It always happens. I write about something with the most recent information, some 3 weeks old, and then brand-spanking new stuff comes out directly contradicting that previously known.
Yesterday, Pierre LeBrun tweeted that the NHL Commissioner Gary Bettman and NHLPA head honcho Don Fehr had talked recently to break the silence.
Not to make too much about it, but hearing that Gary Bettman and Don Fehr recently spoke to break their silence with each other. And spoke again over the last few days. Whether that means anything? Better than the alternative.
— Pierre LeBrun (@PierreVLeBrun) December 2, 2020
Apparently the two men spoke about 3 times over the past week with each wanting to commit to a season starting in January. However, there has been no movement on official plans.
Again, this has everything to do with money. At a virtual conference for Sports Business Journal’s Dealmakers in Sports, Bettman insisted that the owners are not trying to renegotiate the new CBA but are trying to get their fair share.
“Whatever the revenues are, the players only get 50 percent,” Commissioner Bettman said. “And if we overpay them and they don’t pay us back in the short term, they have to pay us back over time. There will be stresses on the system, and we’ve had discussions about what those stresses are and how they might be dealt with, but we’re not trying to say you must do X, Y and Z. We’re trying to look for ways to continue to work together.
“I know it’s being portrayed as something else, and it’s unfortunate and it’s inaccurate, because at the end of the day, if the system gets stressed, it’s going to be stressed for both of us.
“If we have to pay out lots of cash, two-thirds of which is going to come back to us, that may cause some stress, but we’ll have to deal with it if we’re going to move forward. And by the same token, if the players owe us more money than anybody imagined, the salary cap could be flat or close to flat for the next five or six years, and players into the future will be repaying what we’re owed.

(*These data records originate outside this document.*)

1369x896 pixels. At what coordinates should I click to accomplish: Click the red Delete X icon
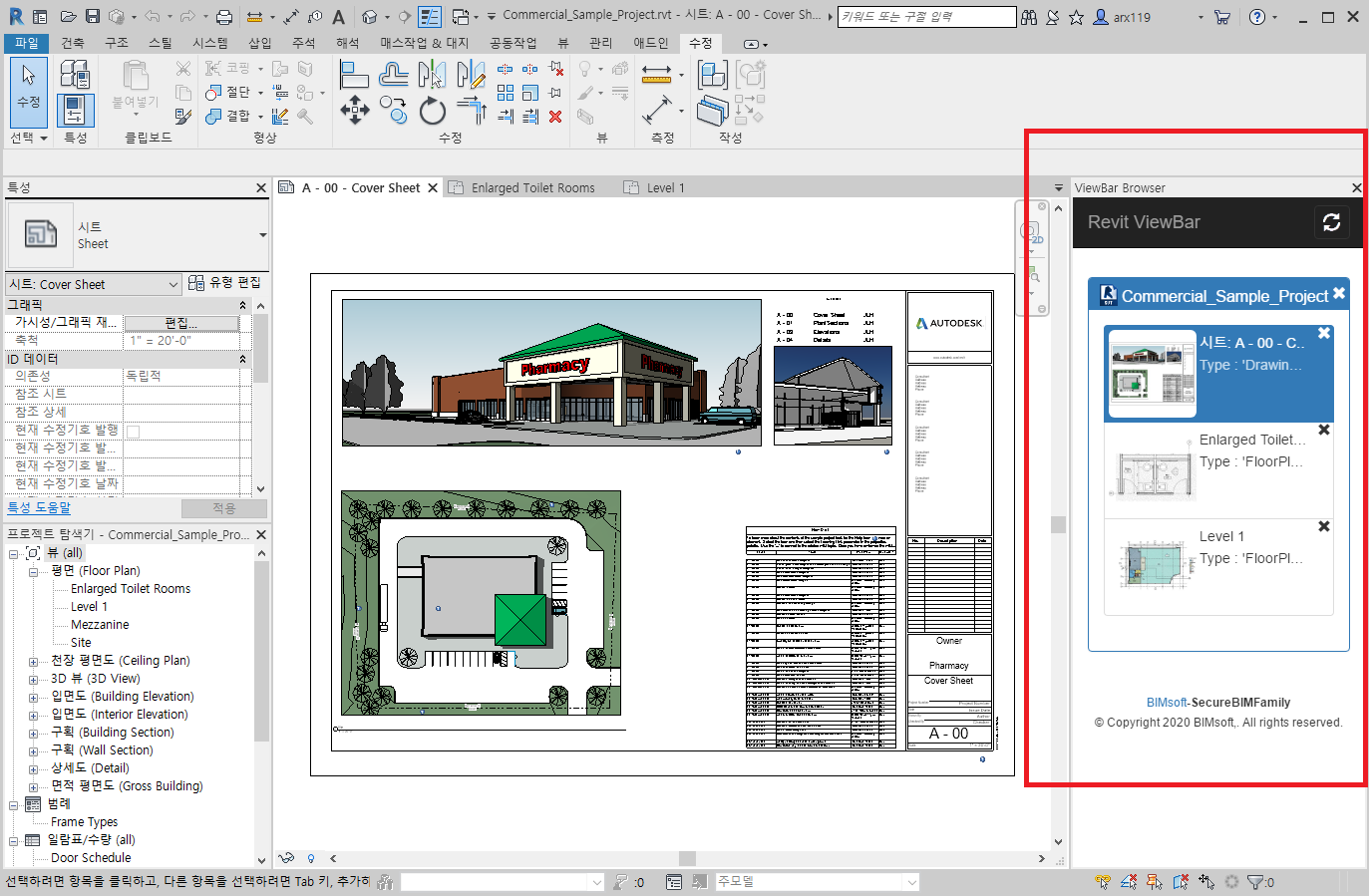(x=555, y=117)
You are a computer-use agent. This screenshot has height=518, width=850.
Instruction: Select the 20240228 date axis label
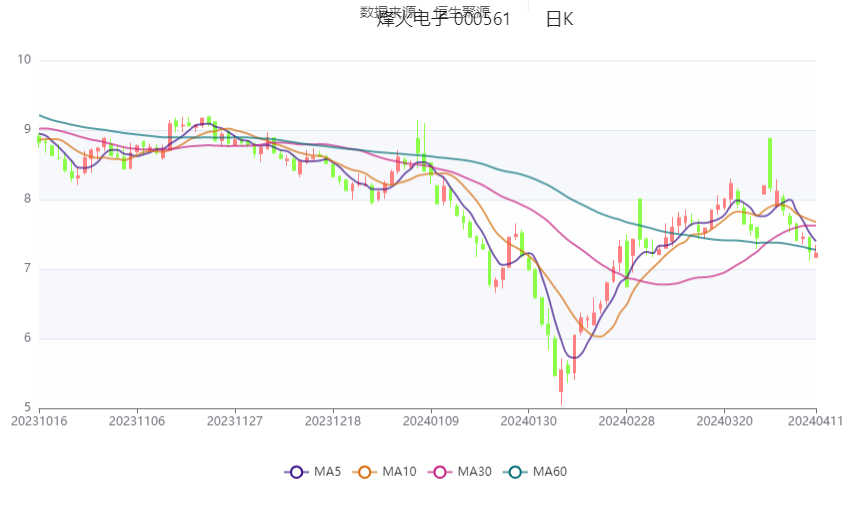[x=627, y=422]
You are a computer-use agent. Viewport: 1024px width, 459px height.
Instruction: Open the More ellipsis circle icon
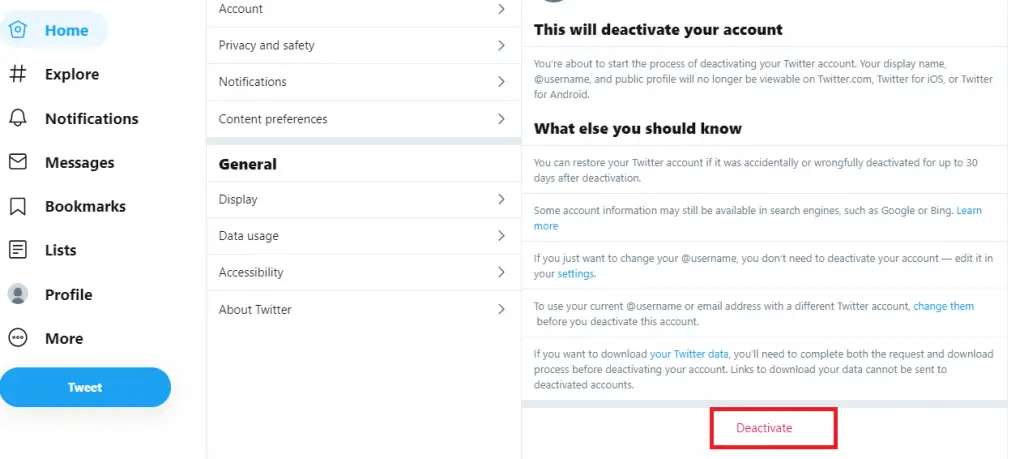18,338
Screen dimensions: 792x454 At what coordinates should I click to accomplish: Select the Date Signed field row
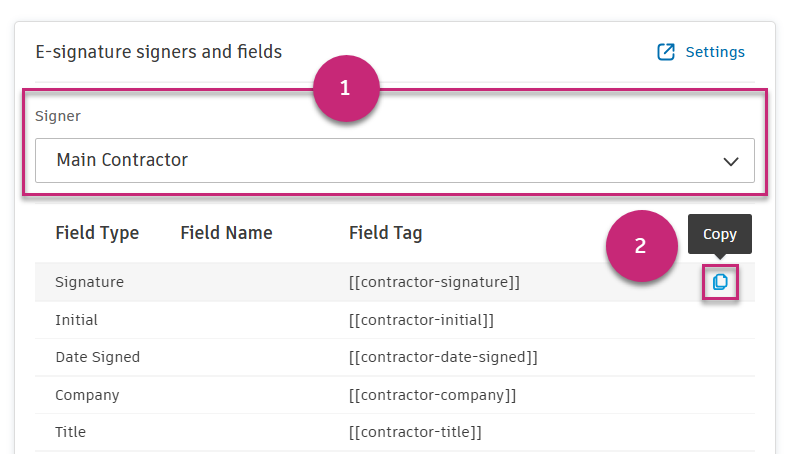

“So the [situation] isn’t like, well, we demand a renegotiation. To the contrary, it’s we see the way the system is going to be impacted. Is it something that makes sense to deal with in the context of everything else that we may have to do, which is out of the ordinary and unanticipated, in order to be in a position to possibly play?”

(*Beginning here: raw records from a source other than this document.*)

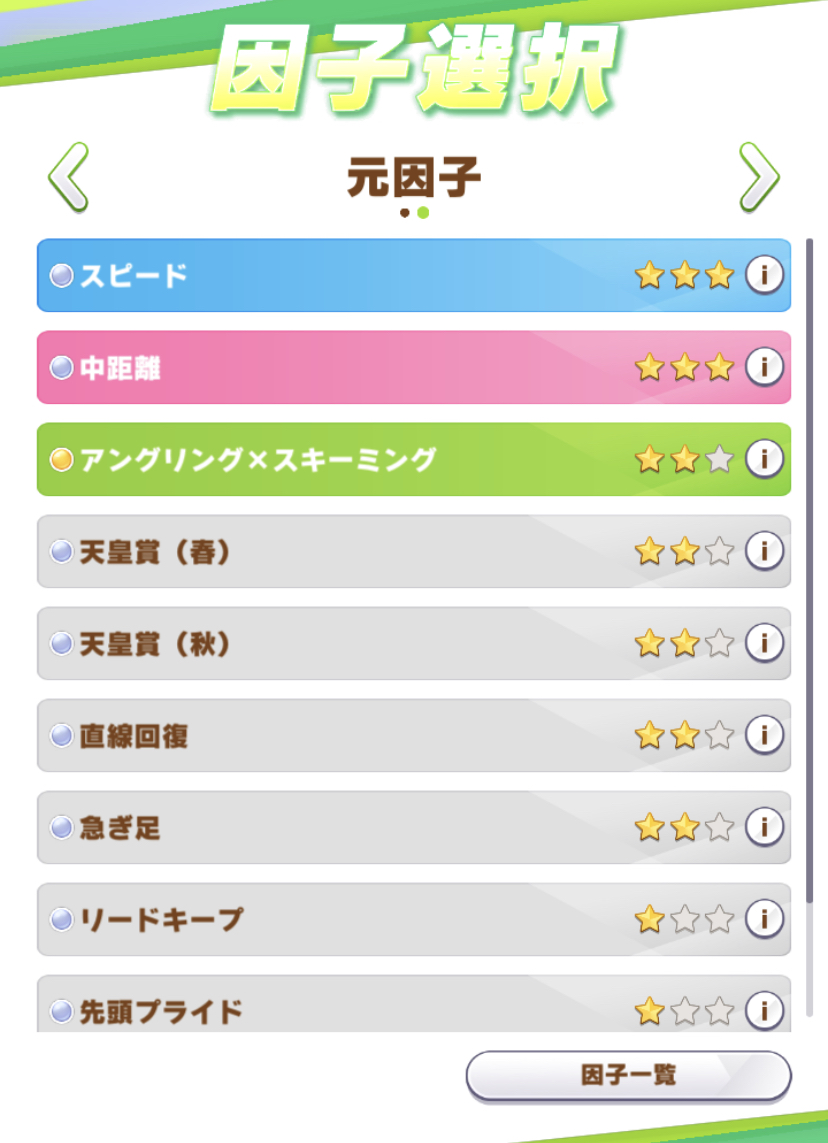
Task: Tap info icon for 天皇賞（春）
Action: coord(765,551)
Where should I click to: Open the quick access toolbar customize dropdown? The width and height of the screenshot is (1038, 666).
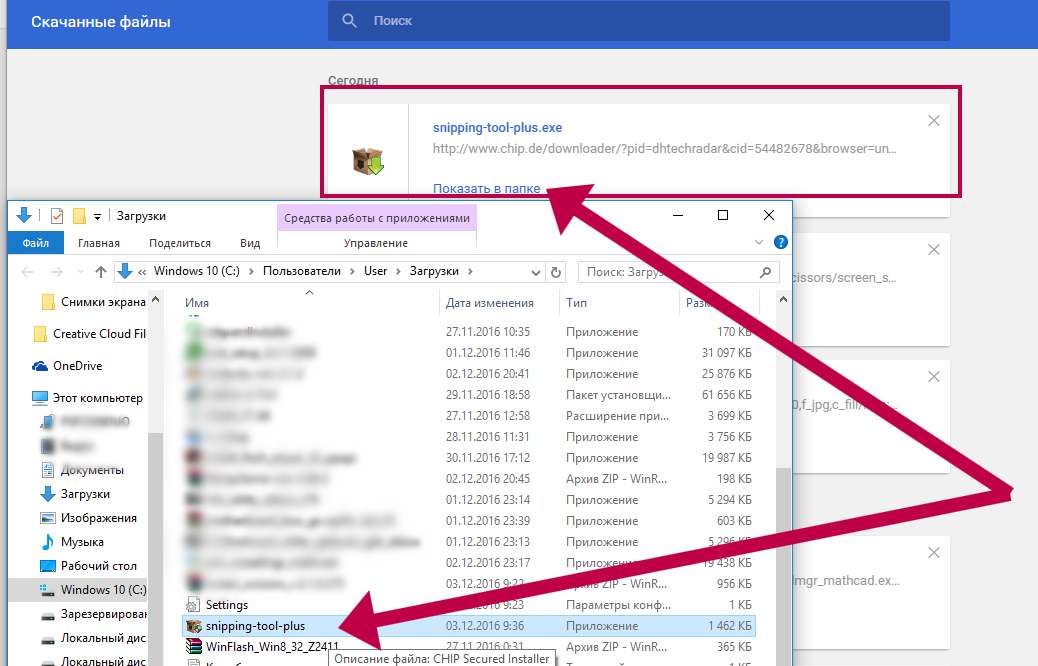[x=97, y=216]
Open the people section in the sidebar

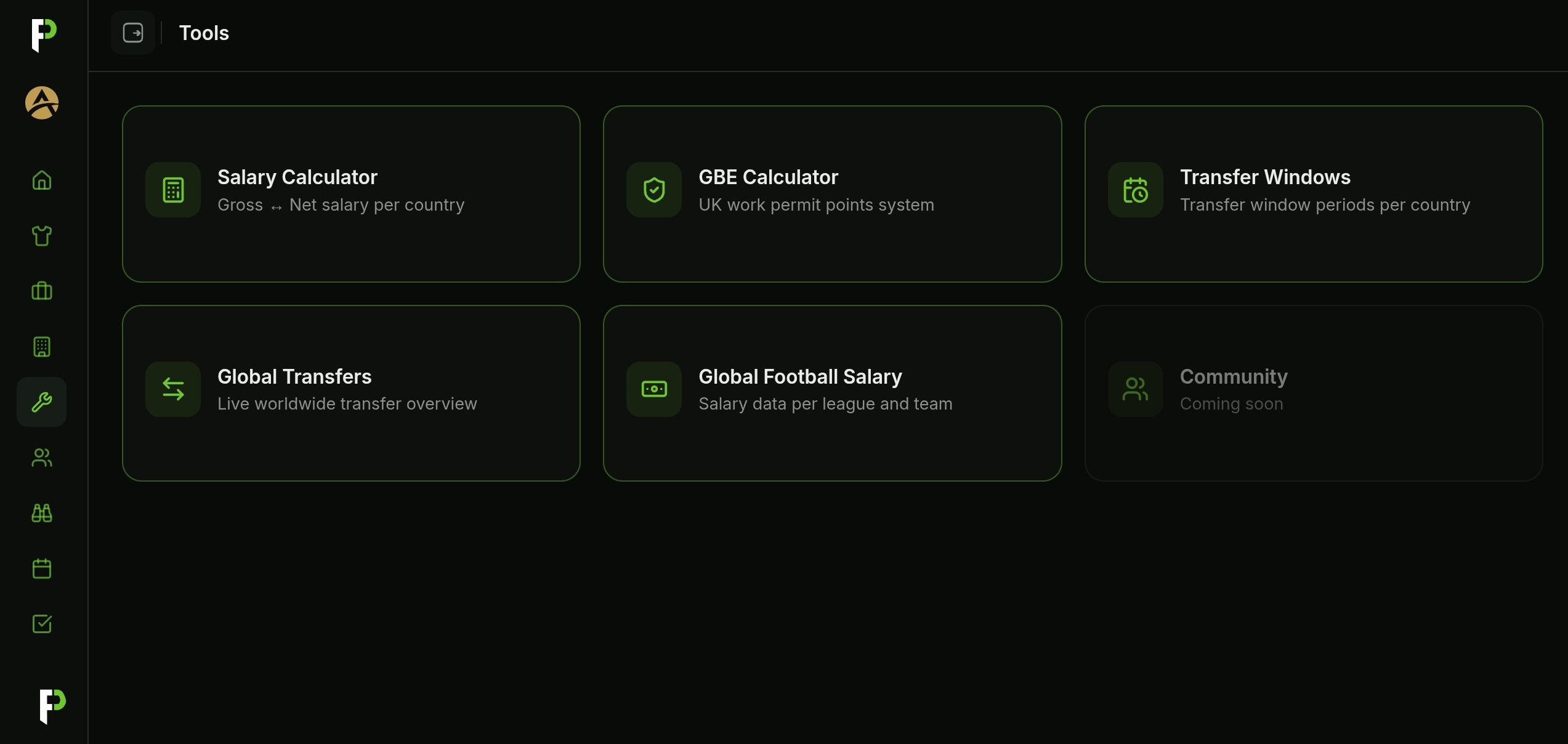41,458
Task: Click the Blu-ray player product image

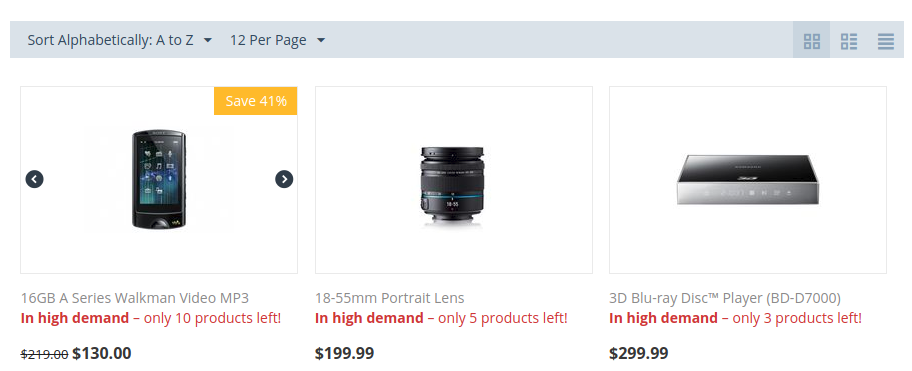Action: [x=748, y=180]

The funny thing is, the players don’t see it that way. They see the owners going back on their deal, the one they approved and signed, and the ask of having them pay more now is renegotiating. Perhaps the league was too optimistic when looking at revenue sharing for the next few years through the pandemic and beyond. Maybe they just hastily agreed to a deal to get the players back in so that they didn’t renege on their television broadcast rights. Maybe a little from column A and a little from column B.
Bettman admitted that the league doesn’t expect to have in-person attendance until 2021-2022 as a best case scenario with proper vaccine distribution. Of course, that will drag out further the financial matters of deferment and escrow.
Bettman acknowledged that there will probably be no travel between the Canada and the US. Even if it were permitted, 10-14 day quarantine periods before and after would be impossible to maintain during a season of 82 games.
So, there may be a season of some determinable length sometime in the next year ad it all depends on whether either side budges or leaves it as it is.